> Activity: Only the tail of the listing is wanted: the line containing "Given: Collapse the right tools pane arrow" and all after it, repeated exactly, pictures omitted.

> Data provided:
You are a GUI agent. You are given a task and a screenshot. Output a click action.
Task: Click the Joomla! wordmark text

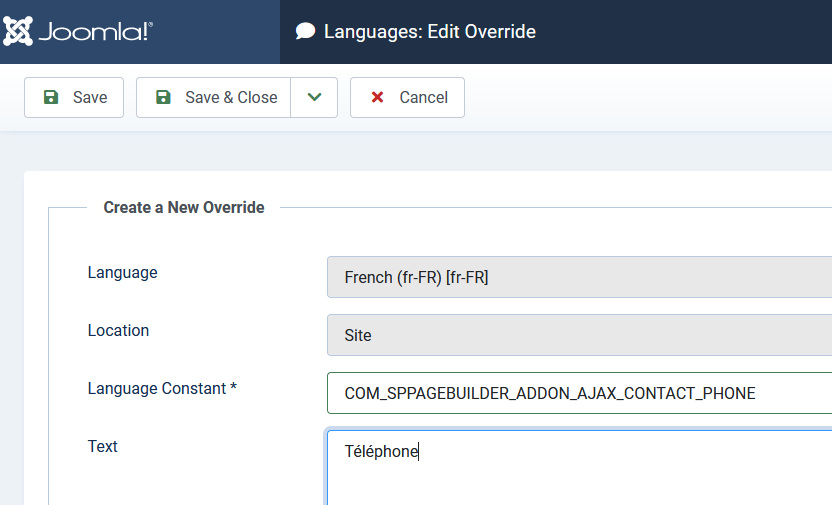click(x=96, y=32)
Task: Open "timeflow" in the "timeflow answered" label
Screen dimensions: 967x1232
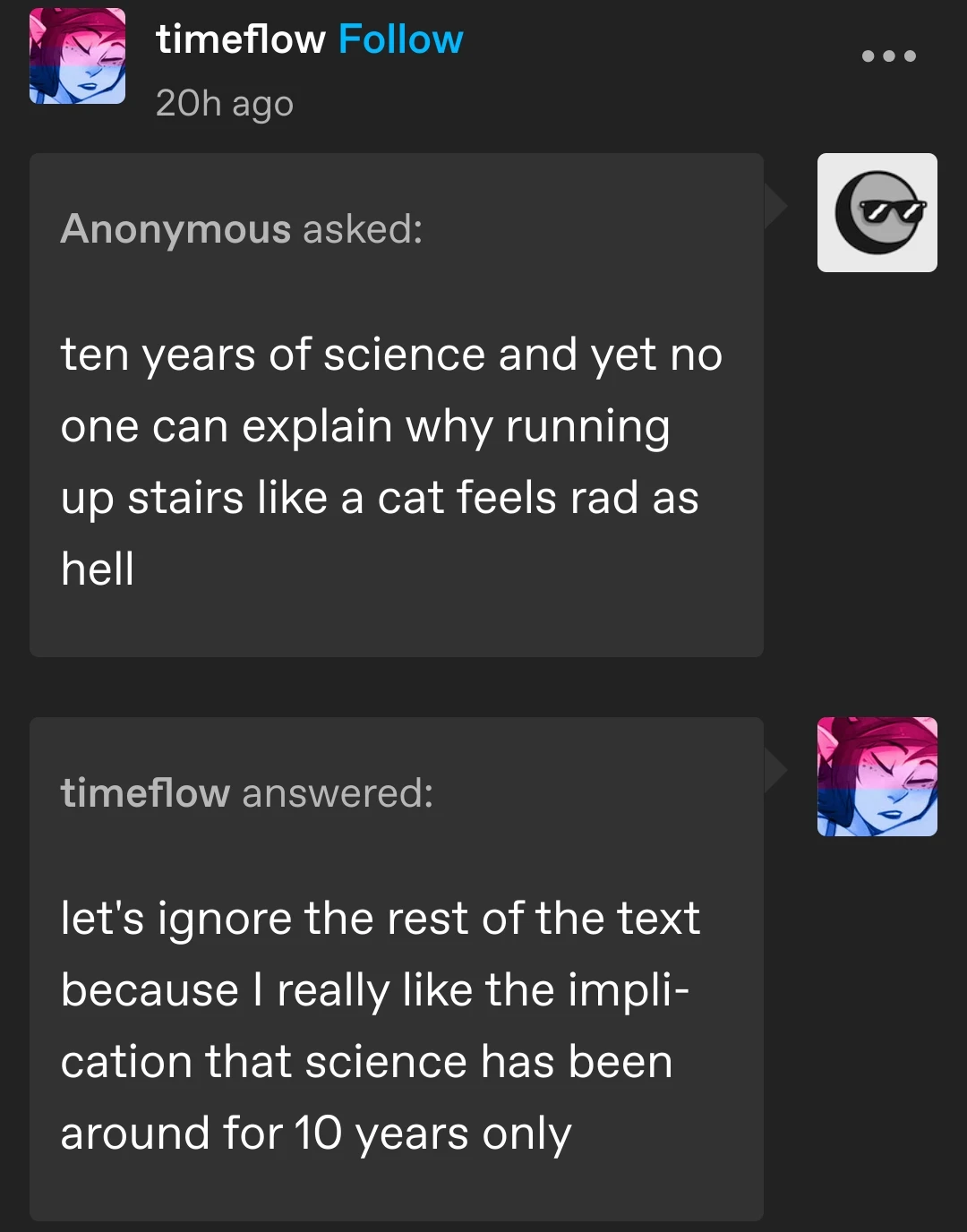Action: pos(145,793)
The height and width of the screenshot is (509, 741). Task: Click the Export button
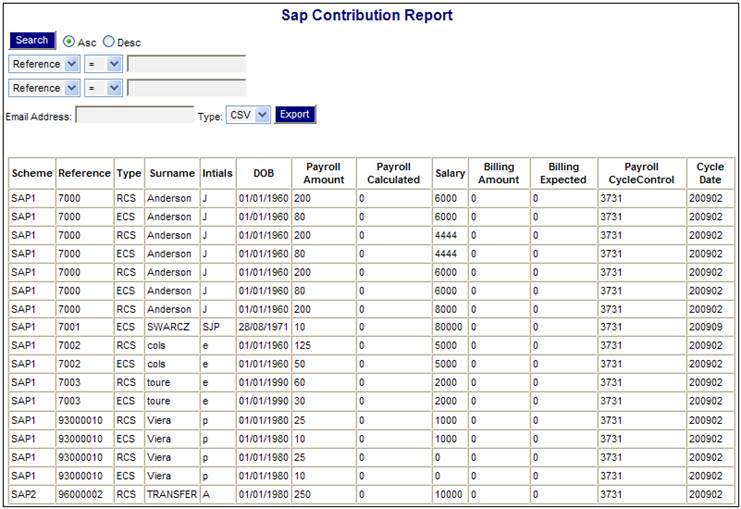pos(295,115)
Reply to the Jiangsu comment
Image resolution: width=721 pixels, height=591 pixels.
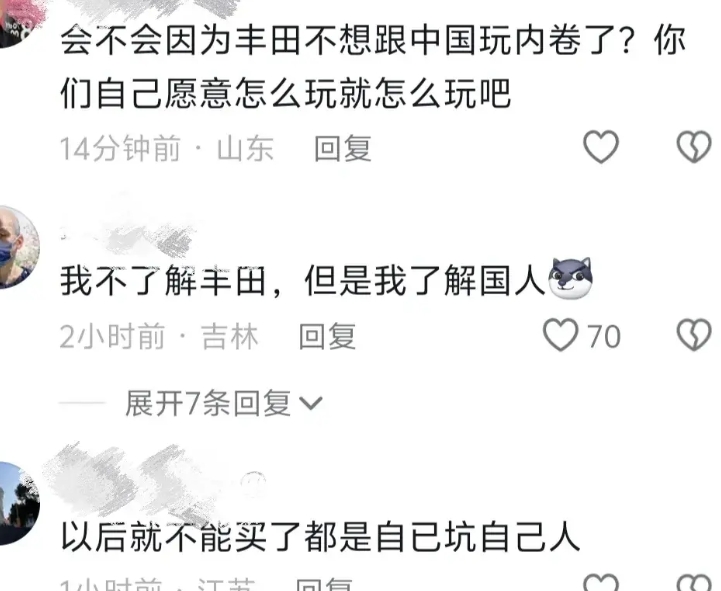coord(324,584)
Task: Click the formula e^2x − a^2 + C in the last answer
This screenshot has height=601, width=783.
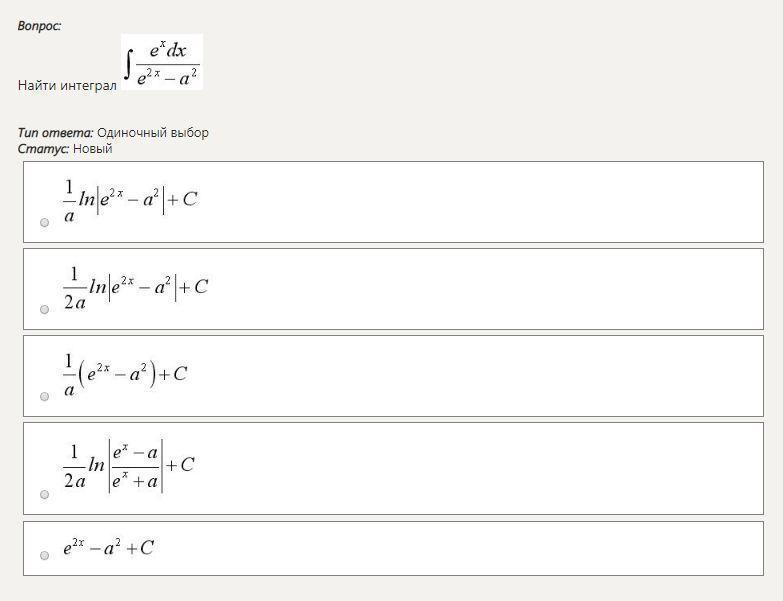Action: pyautogui.click(x=108, y=547)
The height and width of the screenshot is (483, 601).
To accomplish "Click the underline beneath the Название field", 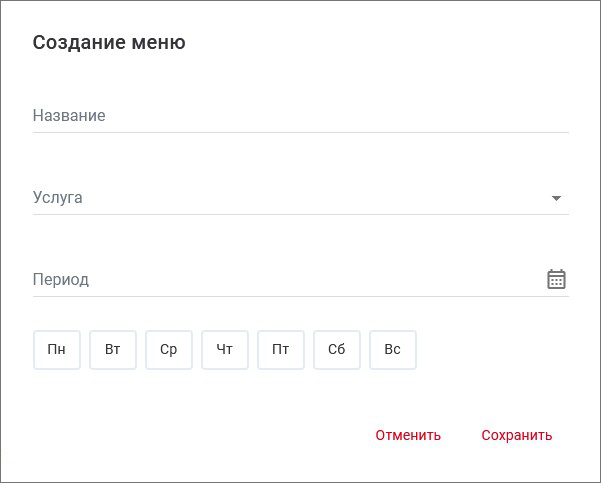I will (x=300, y=132).
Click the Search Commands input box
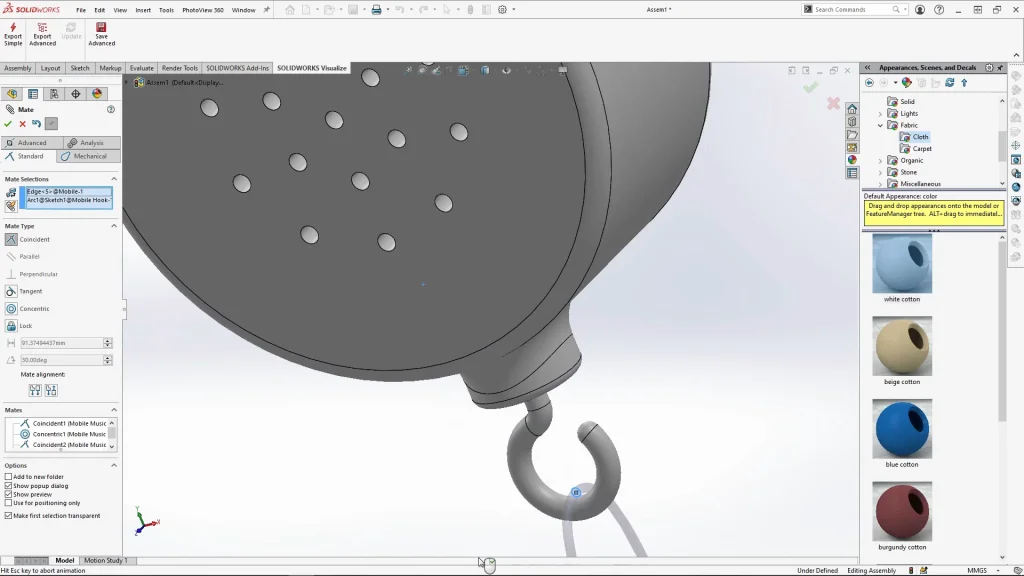The height and width of the screenshot is (576, 1024). (850, 9)
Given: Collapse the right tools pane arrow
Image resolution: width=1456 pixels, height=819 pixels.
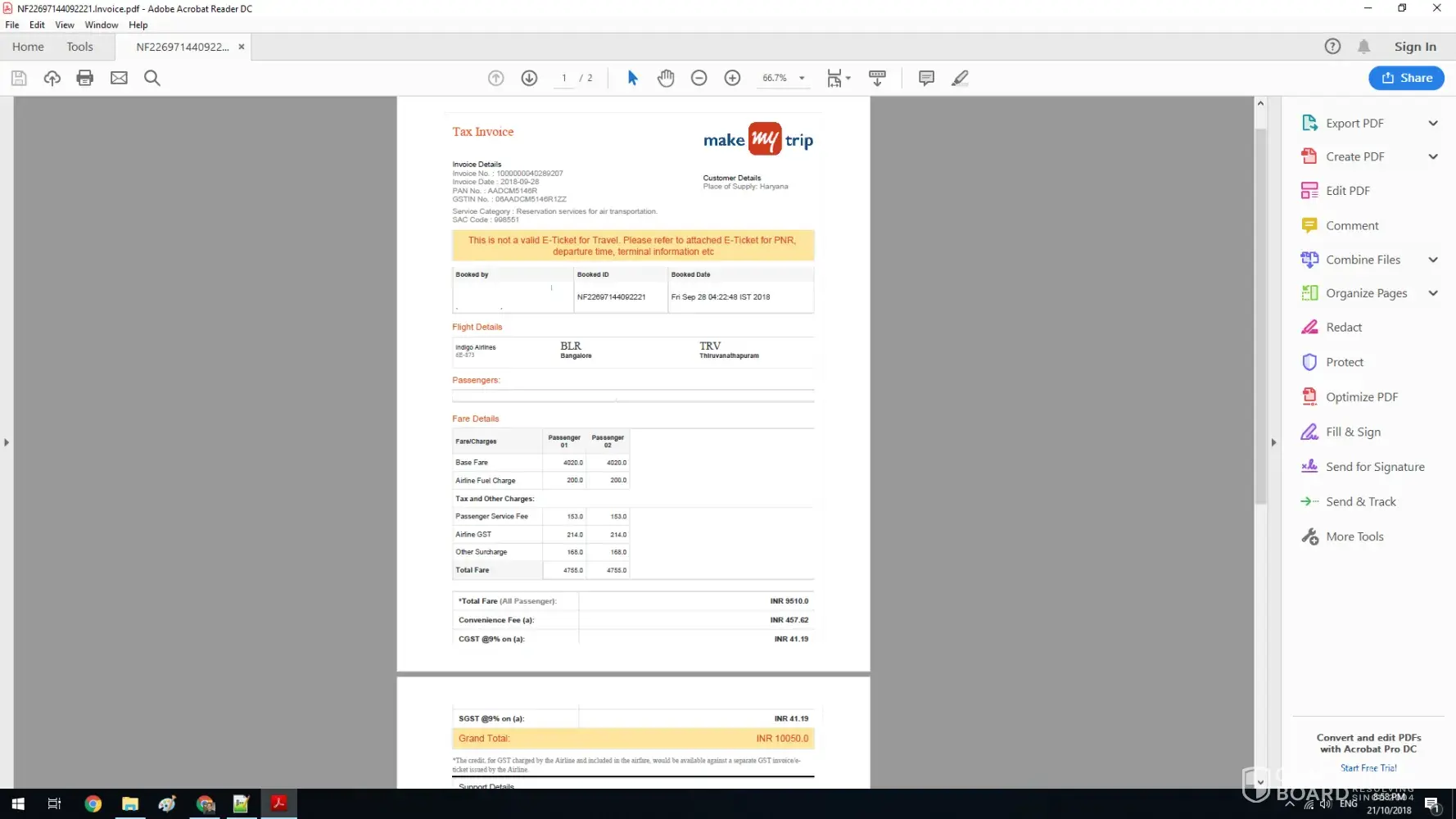Looking at the screenshot, I should click(x=1273, y=442).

> Problem solution:
Given: Collapse the right tools pane arrow
Image resolution: width=1456 pixels, height=819 pixels.
Looking at the screenshot, I should click(x=1273, y=442).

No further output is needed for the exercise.